Aim of the exercise
The first line of the data below and every line after it, through the one with "Academia Financeira (413, 107)", must be transcribed without change.

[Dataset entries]
▼
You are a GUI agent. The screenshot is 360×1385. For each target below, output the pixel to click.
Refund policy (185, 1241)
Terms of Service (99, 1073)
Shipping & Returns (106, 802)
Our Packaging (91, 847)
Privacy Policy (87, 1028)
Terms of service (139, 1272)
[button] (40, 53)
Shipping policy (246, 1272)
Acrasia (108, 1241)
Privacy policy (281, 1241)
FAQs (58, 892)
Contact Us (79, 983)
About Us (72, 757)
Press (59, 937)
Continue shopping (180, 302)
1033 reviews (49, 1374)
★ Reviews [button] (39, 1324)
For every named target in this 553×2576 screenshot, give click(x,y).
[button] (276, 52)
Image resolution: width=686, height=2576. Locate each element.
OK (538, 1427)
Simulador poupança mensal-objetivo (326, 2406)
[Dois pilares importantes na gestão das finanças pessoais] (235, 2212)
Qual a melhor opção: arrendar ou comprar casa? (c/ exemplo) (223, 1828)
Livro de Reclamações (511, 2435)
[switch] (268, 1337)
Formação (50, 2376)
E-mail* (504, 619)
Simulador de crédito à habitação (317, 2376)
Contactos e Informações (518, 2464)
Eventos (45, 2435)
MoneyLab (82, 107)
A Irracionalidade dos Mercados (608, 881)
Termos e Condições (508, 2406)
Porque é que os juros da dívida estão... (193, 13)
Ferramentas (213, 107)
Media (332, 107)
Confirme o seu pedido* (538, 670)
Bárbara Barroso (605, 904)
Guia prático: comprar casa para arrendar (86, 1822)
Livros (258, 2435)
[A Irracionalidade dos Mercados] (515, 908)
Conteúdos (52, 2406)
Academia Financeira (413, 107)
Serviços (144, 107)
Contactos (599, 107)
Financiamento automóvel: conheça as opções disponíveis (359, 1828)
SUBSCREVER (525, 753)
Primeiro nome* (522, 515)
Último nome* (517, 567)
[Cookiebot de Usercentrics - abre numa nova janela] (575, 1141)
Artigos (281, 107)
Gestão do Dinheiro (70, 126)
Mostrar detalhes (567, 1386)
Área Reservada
▲
Response for this exercise
You are a GUI agent. The screenshot is 360×1385. For each target below, output the pixel to click.
Refund policy (185, 1241)
Terms of Service (99, 1073)
Shipping & Returns (106, 802)
Our Packaging (91, 847)
Privacy Policy (87, 1028)
Terms of service (139, 1272)
[button] (40, 53)
Shipping policy (246, 1272)
Acrasia (108, 1241)
Privacy policy (281, 1241)
FAQs (58, 892)
Contact Us (79, 983)
About Us (72, 757)
Press (59, 937)
Continue shopping (180, 302)
1033 reviews (49, 1374)
★ Reviews [button] (39, 1324)
For every named target in this 553×2576 screenshot, give click(x,y).
[button] (276, 52)
Image resolution: width=686, height=2576. Locate each element.
OK (538, 1427)
Simulador poupança mensal-objetivo (326, 2406)
[Dois pilares importantes na gestão das finanças pessoais] (235, 2212)
Qual a melhor opção: arrendar ou comprar casa? (c/ exemplo) (223, 1828)
Livro de Reclamações (511, 2435)
[switch] (268, 1337)
Formação (50, 2376)
E-mail* (504, 619)
Simulador de crédito à habitação (317, 2376)
Contactos e Informações (518, 2464)
Eventos (45, 2435)
MoneyLab (82, 107)
A Irracionalidade dos Mercados (608, 881)
Termos e Condições (508, 2406)
Porque é que os juros da dívida estão... (193, 13)
Ferramentas (213, 107)
Media (332, 107)
Confirme o seu pedido* (538, 670)
Bárbara Barroso (605, 904)
Guia prático: comprar casa para arrendar (86, 1822)
Livros (258, 2435)
[A Irracionalidade dos Mercados] (515, 908)
Conteúdos (52, 2406)
Academia Financeira (413, 107)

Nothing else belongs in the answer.